しかし、おれの言葉に反して、その姿は遠ざかって行く…が、そんなもん予想の範囲内だ…。

寧ろ、これだけの隙を見せれば…少なからず、ミシェルにも隙が出来るだろうと踏んでの行動。

案の定、背中を向けたミシェルに計算通りと笑みを浮かべ、おれは予め拾っておいた石を手に、能力を発動させた。


「…"ROOM"…シャンブルズ…」


おれのサークルを視界に納めたミシェルの足が止まると同時に、指を折る。

…それを合図に石とミシェルの位置が入れ替わり、状況が呑み込めずきょとんとするミシェルはおれの腕の中。


『…へ?…え、ここ…』

「ようこそ、おれの船へ…!」


勝ち誇った笑みで言ってやれば、青ざめていた顔は急に赤くなり…忙しそうだ…。

かと思えば、目を白黒させ悲鳴を上げるが、問答無用で船内へ引き摺って行き、今に至る。


『………』

「フッ…そんな怒んなよ」


ミシェルを連れて来たのは食堂…その一番奥の席に座らせ、おれもテーブルを挟んだ向かいに座る。

…見張り番のベポを除くクルーが、全員町に出払っていたのは、好都合だった。

隠すことなく殺気を放ち、おれを睨みつけるミシェルを宥めるように言うが、聞く耳を持たない。


「うめェモン食わせてやるよ」

『…トトさんの料理もおいしいもん』


ベポを持ち場に戻らせ、無言を貫くと思われたミシェルに、頬杖を付きながら声を掛ければ…不貞腐れたような声音が帰って来た。


「オレの料理だって、ウマいぞ!!」

「悪いな…停泊中なのに…」

「別に気にしちゃいねぇさ!二週間も休んでたら腕が鈍っちまう…ちょうど良かったよ」


そこにタイミングよく現れたのは、この船のコック…右手で料理の乗った皿を持ち、左手を腰に添えている。

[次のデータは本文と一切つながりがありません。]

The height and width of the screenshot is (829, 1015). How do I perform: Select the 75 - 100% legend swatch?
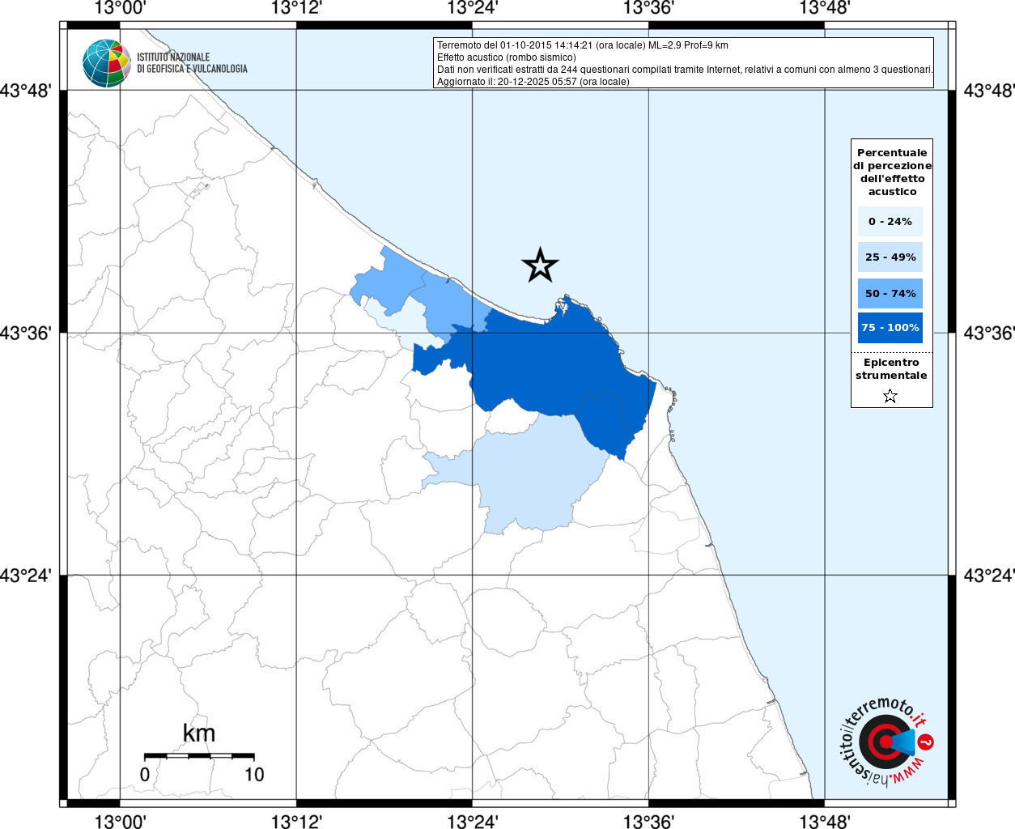[x=890, y=328]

航海中の食事は全てコックが作るが、島に滞在中は余程の理由が無い限り、基本そういったことはしない…。

各自、島で好きに飲み食いするからだ…。

今回も例の通りだったが、おれの命令で厨房に立つハメになったコイツに労うように言えば、気前よく笑う。


「さ、どうぞ…?」

『…!』


持っていた皿をミシェルの目の前に置くコック…チラリと視線を皿に向けたミシェルが、僅かに反応を示した。

…それはそうだろう…皿にはキラキラと光を反射させる、如何にも甘ったるそうなチョコレートケーキが乗っているのだ。


『………』

「何だ、食わねぇのか?」


尚も黙り込むミシェルに聞けば、恐る恐ると言った感じに、フォークを持ち、一口分だけを切り、ゆっくりと持ち上げた。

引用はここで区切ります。